Ms A requested that her first appointment with a new medical practice be longer than usual. Ms A was late for the appointment, and when the GP refused to see her she became upset. She wrote a letter about the situation while she was in the practice but this was not responded to. Within a few days she was informed that she had been removed from the practice list.

Ms A's representative (Ms C) complained to the practice on her behalf. They replied, saying that their views about the length of the scheduled appointment, how late Ms A had been and the behaviours she had displayed were different from those of Ms A. Ms A was dissatisfied with their response and raised her complaints with us.

We decided that the practice had reasonably fulfilled a request for a prescription and passed Ms A's records to her new practice. However, as they had not met the requirements of the relevant regulations for the immediate removal of a patient from a treatment list, we upheld Ms A's complaint that her removal had been inappropriate. We also upheld Ms A's complaint that the practice did not respond reasonably to complaints submitted about this matter.

Recommendations

We recommended that the practice:

  • apologise to Ms A that her removal from their practice treatment list was not appropriate;
  • review their procedure for the removal of patients from their treatment list to ensure that it complies with the relevant regulations, guidelines and guidance;
  • apologise to Ms A that they did not respond reasonably to her letter; and
  • review their complaints procedure to ensure that it is in line with the NHS Scotland complaints procedure.

 

  • Case ref:
    201002995
  • Date:
    October 2012
  • Body:
    University of Dundee
  • Sector:
  • Outcome:
    Some upheld, recommendations
  • Subject:
    academic appeal/exam results/degree classification

Summary

Ms C completed work on a PhD (a postgraduate academic degree). The university examiners, however, decided that her thesis did not meet the requirements for a PhD, but did meet the requirements for a Masters degree. Ms C complained that the supervision and PhD support provided to her by the university was inadequate and did not give her a realistic expectation of the result of her thesis submission. She also complained about the academic appeal process and about the university's complaints handling.
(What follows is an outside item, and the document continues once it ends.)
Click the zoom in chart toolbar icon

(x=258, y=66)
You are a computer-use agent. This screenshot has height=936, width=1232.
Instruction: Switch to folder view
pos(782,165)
We found, from the evidence, that Ms C's supervisors had concerns about her thesis. However, we could not say what the university staff said to her about this, prior to submission of the thesis. When the matter was discussed with the supervisors as part of the university's investigation into the complaint, they said they believed that their concerns were flagged to Ms C. There was insufficient evidence for us to say that they failed to communicate these concerns to Ms C and we did not uphold this complaint.

We upheld Ms C's complaint about the academic appeal process. When Ms C appealed the decision on her thesis, the university said the matter would be referred to an external person with the relevant expertise for a second opinion. However, the thesis was referred to an employee of the university for review. We considered that the university should have honoured the commitment they made in writing to Ms C, when they said they would refer the thesis to an external person for review.

Ms C also complained that the complaints process took too long and was inadequate in relying on verbal rather than written evidence. We found that the university had taken some time to investigate the complaints. However, it was clear that they carried out a detailed examination into the issues raised in her complaint. We did not consider that their investigation was unnecessarily prolonged, and were satisfied that the university did appropriately consider written evidence rather than relying on verbal evidence.

Recommendations

We recommended that the university:

  • appoint someone external to the university with the appropriate expertise to review her thesis; and
  • write to Ms C to apologise for their failure to get an external person to review her thesis, as stated in their letter.